= SUPPLIED PASSAGE =
Curing neuroblastomas is going to take years of investigation and persistence, and the team at the Center for Cancer and Immunology Research at Children’s National Hospital is laying the foundation for breakthroughs. Recently, Jianhua Yang, Ph.D., and his colleagues completed a study providing proof-of-concept, preclinical evidence for exploring ulixertinib as a novel pharmaceutical approach for targeting neuroblastomas.
The big picture
This inhibitor blocks a type of communication inside a cell called the extracellular signal-regulated kinases (ERK), which are believed to drive the growth of neuroblastomas and various cancers. In a study of preclinical models published in Cancers, ulixertinib strongly inhibited the proliferation of high-risk neuroblastoma cells inside and outside of living organisms. Investigators also found that ulixertinib sensitized the cancer cells for treatment with the conventional chemotherapy drug, doxorubicin. Yang and his colleagues hope that finding inhibitors like ulixertinib could someday unlock a modality for treating neuroblastomas.
What we hope to discover
“We are trying to figure out if we can find a novel target, which no one has studied,” Yang said. “Some kinases, over-expressed in neuroblastoma and medulloblastoma, are interesting in terms of their expression pattern. We want to learn how they can be activated and promote tumor growth, and then we can develop therapies to safely target that cellular change.”

= WORK TO COMPLETE =
(a) Summarize the neuroblastoma research passage in two sentences.
(b) Extend the neuroblastoma research passage with new text that picks up after Yang's final quoted statement.

= PROVIDED INFORMATION =
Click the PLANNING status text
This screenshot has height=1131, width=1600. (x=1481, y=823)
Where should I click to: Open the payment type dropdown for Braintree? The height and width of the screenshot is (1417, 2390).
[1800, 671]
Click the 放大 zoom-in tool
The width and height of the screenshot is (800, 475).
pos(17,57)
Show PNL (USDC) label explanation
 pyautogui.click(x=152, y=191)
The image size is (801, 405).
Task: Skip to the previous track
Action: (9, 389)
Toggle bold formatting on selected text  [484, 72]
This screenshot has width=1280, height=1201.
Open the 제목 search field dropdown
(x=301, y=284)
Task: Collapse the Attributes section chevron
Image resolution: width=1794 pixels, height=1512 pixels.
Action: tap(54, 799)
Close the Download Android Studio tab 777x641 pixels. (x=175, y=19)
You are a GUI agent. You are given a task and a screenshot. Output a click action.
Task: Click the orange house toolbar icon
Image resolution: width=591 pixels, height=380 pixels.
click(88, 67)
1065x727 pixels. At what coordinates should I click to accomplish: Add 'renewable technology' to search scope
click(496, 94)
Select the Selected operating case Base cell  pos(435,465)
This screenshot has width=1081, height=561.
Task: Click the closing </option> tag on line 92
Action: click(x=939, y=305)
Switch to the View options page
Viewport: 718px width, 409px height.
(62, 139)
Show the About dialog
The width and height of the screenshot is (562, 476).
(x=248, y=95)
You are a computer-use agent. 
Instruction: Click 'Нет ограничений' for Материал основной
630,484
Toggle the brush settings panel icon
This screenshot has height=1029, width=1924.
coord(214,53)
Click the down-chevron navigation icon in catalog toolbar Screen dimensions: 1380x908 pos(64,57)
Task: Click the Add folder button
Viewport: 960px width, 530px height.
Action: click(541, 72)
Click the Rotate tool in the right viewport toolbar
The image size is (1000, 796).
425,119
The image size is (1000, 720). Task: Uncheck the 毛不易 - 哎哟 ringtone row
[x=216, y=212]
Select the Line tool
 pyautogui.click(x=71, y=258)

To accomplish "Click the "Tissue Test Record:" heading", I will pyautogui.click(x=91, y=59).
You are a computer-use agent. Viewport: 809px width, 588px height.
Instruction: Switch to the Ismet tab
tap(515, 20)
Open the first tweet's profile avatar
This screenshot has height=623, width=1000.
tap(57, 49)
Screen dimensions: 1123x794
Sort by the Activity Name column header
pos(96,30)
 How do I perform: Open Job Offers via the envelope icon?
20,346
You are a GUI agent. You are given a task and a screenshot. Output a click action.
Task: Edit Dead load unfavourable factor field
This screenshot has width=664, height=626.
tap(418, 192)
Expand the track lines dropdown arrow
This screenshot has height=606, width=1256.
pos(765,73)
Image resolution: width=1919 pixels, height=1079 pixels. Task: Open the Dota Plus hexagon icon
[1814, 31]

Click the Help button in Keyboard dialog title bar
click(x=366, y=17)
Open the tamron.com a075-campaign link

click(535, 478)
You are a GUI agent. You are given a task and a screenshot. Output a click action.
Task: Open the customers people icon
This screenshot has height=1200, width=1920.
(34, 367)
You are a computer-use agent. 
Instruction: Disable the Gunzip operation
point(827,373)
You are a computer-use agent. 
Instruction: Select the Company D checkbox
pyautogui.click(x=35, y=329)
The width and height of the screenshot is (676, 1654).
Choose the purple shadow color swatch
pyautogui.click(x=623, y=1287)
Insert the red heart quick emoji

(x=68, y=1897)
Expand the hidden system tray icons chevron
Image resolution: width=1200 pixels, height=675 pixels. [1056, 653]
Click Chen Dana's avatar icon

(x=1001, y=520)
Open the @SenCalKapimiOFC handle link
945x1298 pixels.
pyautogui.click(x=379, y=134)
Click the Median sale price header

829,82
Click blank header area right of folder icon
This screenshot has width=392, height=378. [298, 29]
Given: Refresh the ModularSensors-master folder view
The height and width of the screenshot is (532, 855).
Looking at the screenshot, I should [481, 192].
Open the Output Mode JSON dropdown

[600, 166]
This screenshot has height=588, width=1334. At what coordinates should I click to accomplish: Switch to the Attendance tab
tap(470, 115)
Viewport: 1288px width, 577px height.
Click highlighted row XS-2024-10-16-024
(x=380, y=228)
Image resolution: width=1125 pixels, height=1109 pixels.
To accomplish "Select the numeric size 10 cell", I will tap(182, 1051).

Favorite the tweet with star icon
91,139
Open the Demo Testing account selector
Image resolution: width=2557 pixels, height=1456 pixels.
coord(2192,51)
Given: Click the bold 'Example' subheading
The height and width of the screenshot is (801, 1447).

= RESPONSES TO THE TASKS =
(a) Jianhua Yang, Ph.D., and colleagues at the Center for Cancer and Immunology Research at Children's National Hospital completed a study providing proof-of-concept, preclinical evidence for exploring ulixertinib, an inhibitor that blocks extracellular signal-regulated kinases (ERK), as a novel approach to targeting neuroblastomas. In preclinical models, ulixertinib strongly inhibited the proliferation of high-risk neuroblastoma cells and sensitized them to doxorubicin, and the team aims to find novel kinase targets and develop therapies that safely target them.

(b)
Neuroblastoma is the most common pediatric extracranial tumor, accounting for 15% of childhood malignancy-related deaths. Although some lower-risk versions of the disease can be cured, high-risk neuroblastomas have proven invulnerable to treatments for decades.
Moving the field forward
Working multiple research tracks, Yang’s lab is also investigating antibody-based immunotherapy that could be used to block the growth of neuroblastomas. Combined with chemotherapies, he and others at Children’s National believe these potential therapies could change the way pediatric cancers are treated and improve the quality of life for survivors.
“It’s like a religion,” Yang said. “You have to believe in yourself. The chance to fail is high, but you have to believe. If we can develop one or two drugs before my retirement, that’s a huge success.”